По двору мощным шагом выступали шесть солдат с офицером, а рядом с ним суетливо бежал лохматый человек в подряснике.

— Наш попутчик, — сказала Софья отцу.

— Агафошка! — воскликнул Пряхов и побледнел.

В это мгновение в дверях показались офицер и архиерейский служка. Он, махая рукой и тыча в Пряхова, закричал:

— Слово и дело! Вот он скаредные словеса про царя-батюшку сказывал.

Офицер обернулся к Пряхову и произнес:

— По присяге арестую! Иди за мной!

Эта сцена, как гром из чистого неба, внезапно разразилась над мирной семьей.

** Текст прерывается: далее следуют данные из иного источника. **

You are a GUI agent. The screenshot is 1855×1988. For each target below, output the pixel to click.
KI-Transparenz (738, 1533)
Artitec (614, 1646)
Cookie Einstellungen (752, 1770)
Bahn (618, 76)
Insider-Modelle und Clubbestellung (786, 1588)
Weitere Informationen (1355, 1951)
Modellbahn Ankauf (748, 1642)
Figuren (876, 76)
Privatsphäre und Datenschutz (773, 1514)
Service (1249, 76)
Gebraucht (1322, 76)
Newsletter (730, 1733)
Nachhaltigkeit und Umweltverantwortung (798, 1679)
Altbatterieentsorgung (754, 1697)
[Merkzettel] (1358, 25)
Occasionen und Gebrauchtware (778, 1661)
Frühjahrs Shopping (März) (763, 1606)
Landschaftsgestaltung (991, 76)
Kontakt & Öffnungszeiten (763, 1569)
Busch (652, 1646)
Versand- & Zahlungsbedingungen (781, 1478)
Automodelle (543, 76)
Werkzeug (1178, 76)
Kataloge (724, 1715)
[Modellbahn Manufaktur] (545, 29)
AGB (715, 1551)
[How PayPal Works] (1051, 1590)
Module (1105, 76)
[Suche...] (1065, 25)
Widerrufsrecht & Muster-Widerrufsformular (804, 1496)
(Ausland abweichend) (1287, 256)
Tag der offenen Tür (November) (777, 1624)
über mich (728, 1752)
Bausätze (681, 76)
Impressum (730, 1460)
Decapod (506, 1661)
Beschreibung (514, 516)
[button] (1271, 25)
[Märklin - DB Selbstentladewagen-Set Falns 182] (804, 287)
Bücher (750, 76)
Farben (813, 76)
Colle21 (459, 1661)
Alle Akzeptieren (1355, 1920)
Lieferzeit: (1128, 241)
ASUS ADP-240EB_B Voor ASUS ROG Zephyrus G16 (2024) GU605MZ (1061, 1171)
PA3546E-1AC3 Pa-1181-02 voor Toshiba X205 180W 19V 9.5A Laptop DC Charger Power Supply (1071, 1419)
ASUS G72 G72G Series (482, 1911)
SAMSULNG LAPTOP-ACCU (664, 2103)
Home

Ирина Петровна, покрасневшая, готовая умереть от прилива крови, недвижная, сидела на лавке и бессмысленно улыбалась. Пряхов стоял недвижно. Катя и Софья обнялись и испуганно прижались друг к другу, а Грудкин шагнул к противному Агафошке и замер в позе негодования.

— Ну, иди, что ли! — крикнул офицер, тряхнув Пряхова за плечо.

Тот двинулся. Солдаты окружили его.

— Береги жену и дочь! — хрипло сказал Пряхов Грудкину.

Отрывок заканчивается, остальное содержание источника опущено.